Since under Article III, Section 1, federal judges, "... shall hold their offices during good behaviour,...", the only way to remove and thus replace them is, "... impeachment for, and conviction of, treason, bribery, or other high crimes and misdemeanors......" (Article II, Section 4) Impeachment requires a simple majority vote of the House of Representatives. Conviction requires a two-thirds majority vote of the Senate following a trial in the Senate.

So in order to carry out your plan, we all would need to elect at least 50% of the members of the House and 67% of the members of the Senate who would be disposed to agree that a federal judge's failure to interpret the Constitution your way constitutes an impeachable "high crime or misdemeanor." Doing so would be a pretty neat trick, aside from the fact that it is debatable whether impeaching judges because you disagree with their application of the law is sound public policy.
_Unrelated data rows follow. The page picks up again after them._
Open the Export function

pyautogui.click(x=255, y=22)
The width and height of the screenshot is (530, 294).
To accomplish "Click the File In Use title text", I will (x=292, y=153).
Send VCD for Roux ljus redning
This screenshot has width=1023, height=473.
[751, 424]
As to the Protection of Lawful Commerce in Arms Act, Congress tends to put all sorts of things into a law's "purpose" clause. But if the constitutionality of that law is challenged, specifically Congress' power to enact it, I believe that it is most likely that a court would find that Congress indeed had the power to enact it under the Commerce Clause -- thus upholding the constitutionality of the Act. Note paragraph (4) of the "purpose" clause invoking the Commerce Clause.
 
Yes, as people forget. It is important in this historical context: the references that the Framers made were as to the Southern States, thus the motive of the States was to combat state-sponsored Southern terrorism.
So it is Ok that it went on in the North?
 
And the Framers said what about Northern States?;)

This is a historical question. Why did the Fourteenth Amendment pass? Answer: Because of Southern barbarity (murder, rape, arson, theft, inter alia), not because someone was denied a hotel room in Indiana (the 1st lawsuit under the CRA of 1866), or denied being seated in a theater in New York City or thrown out of a restaurant in Philly.